El frenesí se apoderó del teatro. Thorne, revigorizado por el regreso del violín y la perspectiva de un duelo teatral, se lanzó a organizar la orquesta para el enfrentamiento nocturno. Lyra se retiró a su camerino para prepararse. Edwin corría de un lado a otro.
Lancel aprovechó el caos para volver al escenario. Madam Zenobia, con una calma soberana que contrastaba con el pánico de Thorne, permaneció sentada en la mesa del escenario, recogiendo las velas y el incienso. El ambiente entre los dos era eléctrico; ella representaba el fraude, él la ley.
Lancel se acercó a ella, sus pasos eran lentos y deliberados.
—Ha sido una actuación notable, Madam Zenobia —dijo Lancel, su tono plano, sin dar una pulgada de respeto—. Ha conseguido un clímax dramático y ha hecho que el Maestro de las Cuerdas revele su juego. ¿Fue todo una casualidad o es usted parte de esto?
—Soy una profesional, Inspector Lancel —respondió Zenobia, sin levantar la vista—. Mi trabajo es canalizar la energía. El Maestro de las Cuerdas es un dramaturgo, y yo he leído su guion. Él desea el escenario.
Zenobia finalmente levantó la mirada. Sus ojos oscuros, que Lyra pensó que el velo ocultaba, eran penetrantes y agudos. Se enfocaron en Lancel con una intensidad que lo hizo sentir vulnerable.
—Pero no es de la energía del Maestro de las Cuerdas de la que quiero hablar, Inspector —continuó Zenobia, su voz bajando a un susurro sedoso que parecía diseñado para penetrar las defensas—. Es de la suya.
Lancel se tensó. —¿De qué está hablando?
—De la energía del amor, Inspector. Usted entró a este teatro como un hombre de hierro, interesado solo en los hechos. Pero en su alma, hay un pizzicato. Una cuerda ha sido pulsada.
Zenobia se inclinó hacia adelante sobre la mesa, con una sonrisa pequeña y conocedora.
—Usted no está buscando a un criminal por deber. Está buscando a un hombre por celos. Usted ha sentido la presencia de la joven, Liana Vance. No solo la oyó; usted la vio.
El rostro de Lancel se mantuvo impasible, pero su pulso se aceleró. El encuentro en el espejo era un secreto que solo él conocía.
—Lo que yo he visto es un fraude, Madam. Y tengo el testimonio de un maquinista que prueba que Thorne fue coaccionado. Estoy buscando al coaccionador.
—Usted miente, Inspector. O al menos, su corazón miente. Yo puedo leer las almas. Usted vio a Liana en el espejo. El reflejo de la muchacha. No la vio asustada, sino triste, ¿verdad?
Lancel no respondió, pero su silencio fue elocuente.
—Ella se sintió reconocida, Inspector. Usted y ella son almas afines. Ambos son la observación silenciosa en un mundo de ruido. Y cuando ella se manifestó para usted, sintió el golpe del amor. El amor póstumo. La tragedia que la música de la joven le reveló a usted es ahora su propia pena.
Zenobia tomó la mano de Lancel con un toque ligero y sorprendentemente cálido.
—El Maestro de las Cuerdas es quien la oculta. Él es el que toca su música.
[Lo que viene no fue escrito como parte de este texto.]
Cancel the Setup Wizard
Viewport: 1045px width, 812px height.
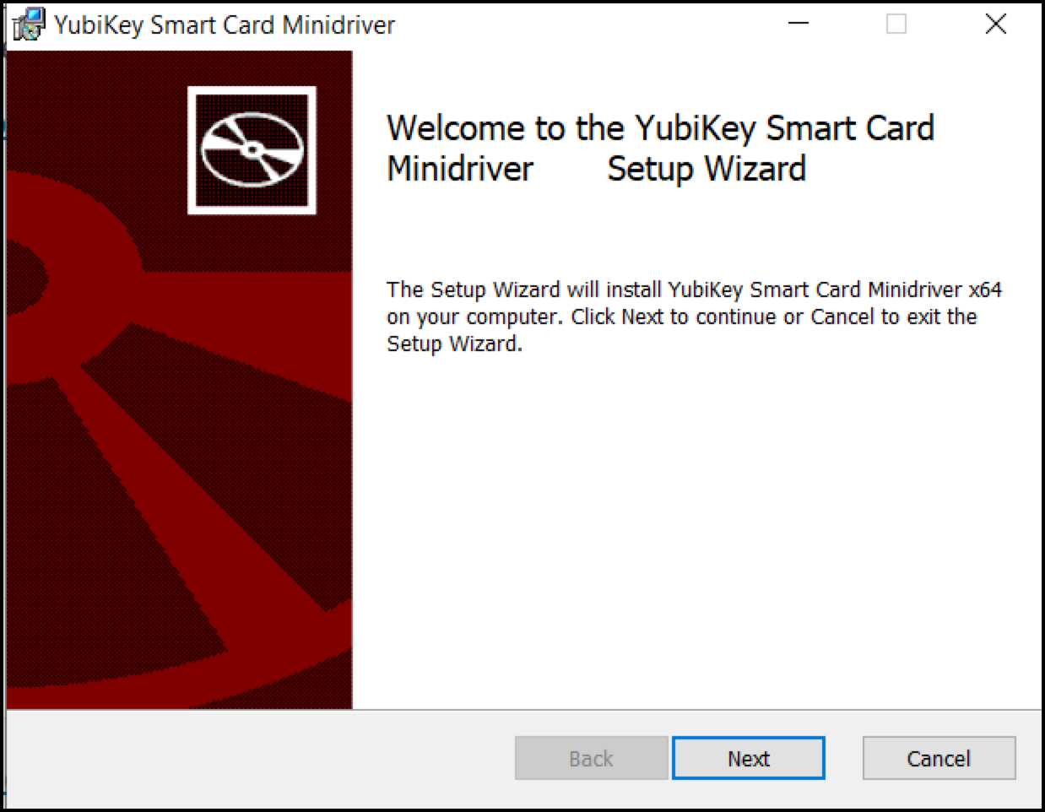tap(938, 757)
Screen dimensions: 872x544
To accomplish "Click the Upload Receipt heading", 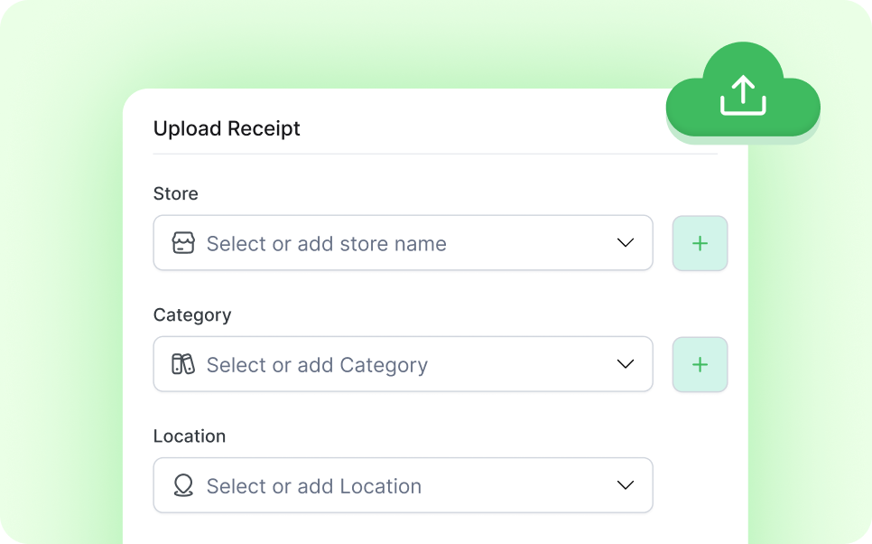I will click(227, 128).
Y usted, Inspector Lancel, quiere atraparlo no para la ley, sino para reclamar el secreto de su amor. Tenga cuidado, Inspector. El Maestro de las Cuerdas es celoso de su arte. Y es más celoso de su Musa.
Zenobia soltó su mano, su expresión volviendo a ser neutra.
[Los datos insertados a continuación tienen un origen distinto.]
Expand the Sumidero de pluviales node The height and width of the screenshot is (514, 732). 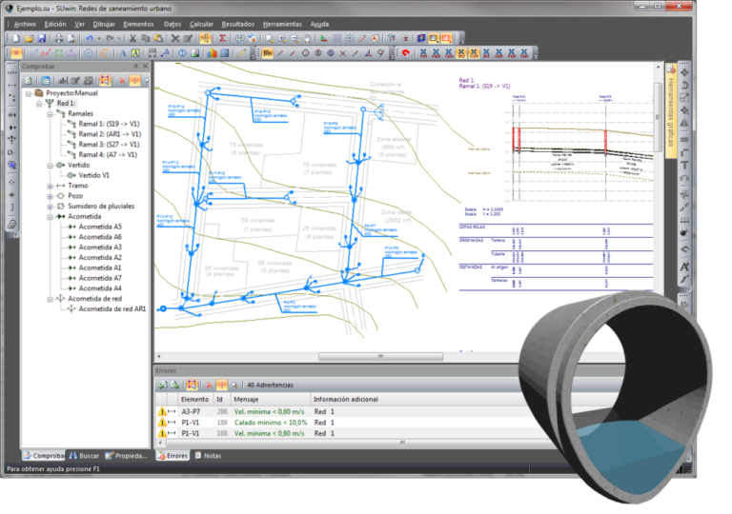[x=50, y=207]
—El duelo no es por la música de Thorne. Es un duelo por la posesión del espíritu de Liana. Y usted, Inspector, se ha convertido en un participante.
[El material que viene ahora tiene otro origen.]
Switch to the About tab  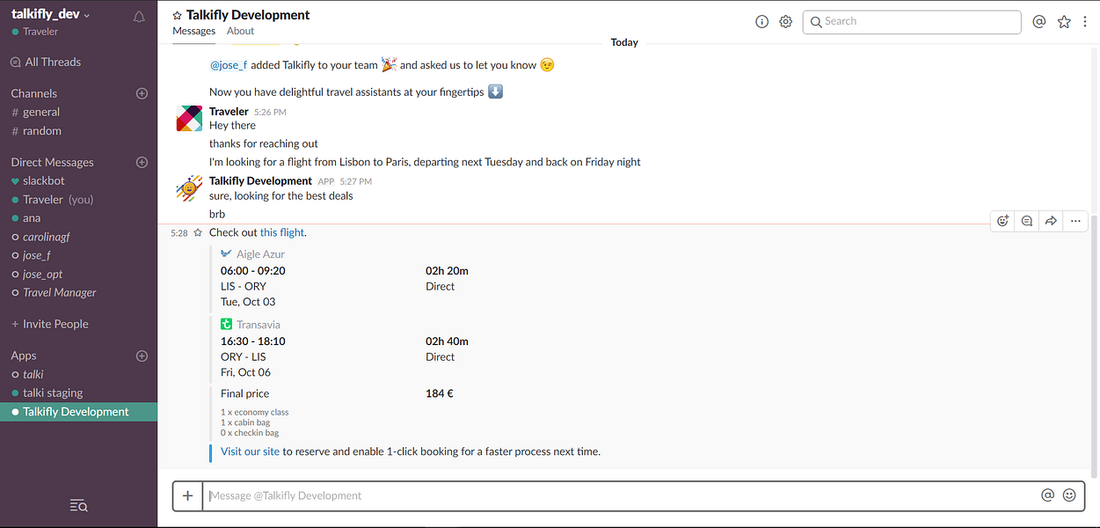coord(240,31)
Lancel se retiró de la mesa, sintiendo el calor del contacto de Zenobia y la perturbación de sus palabras. Su lógica, habitualmente inexpugnable, estaba siendo atacada por una verdad emocional que no podía negar. Había entrado al teatro buscando un criminal, y había encontrado un amor imposible, un amor que lo obligaba a enfrentarse al Maestro de las Cuerdas.
—El duelo es a medianoche, Inspector —dijo Zenobia, volviendo a su tarea—. Vístase bien. Es un estreno.
Lancel se giró, su expresión ahora dura y decidida. Zenobia tenía razón. Su corazón se había prendido, y ahora, el Maestro de las Cuerdas era un rival personal. No solo quería la verdad; quería el fin de la música que le había robado la calma. La cacería se había vuelto personal.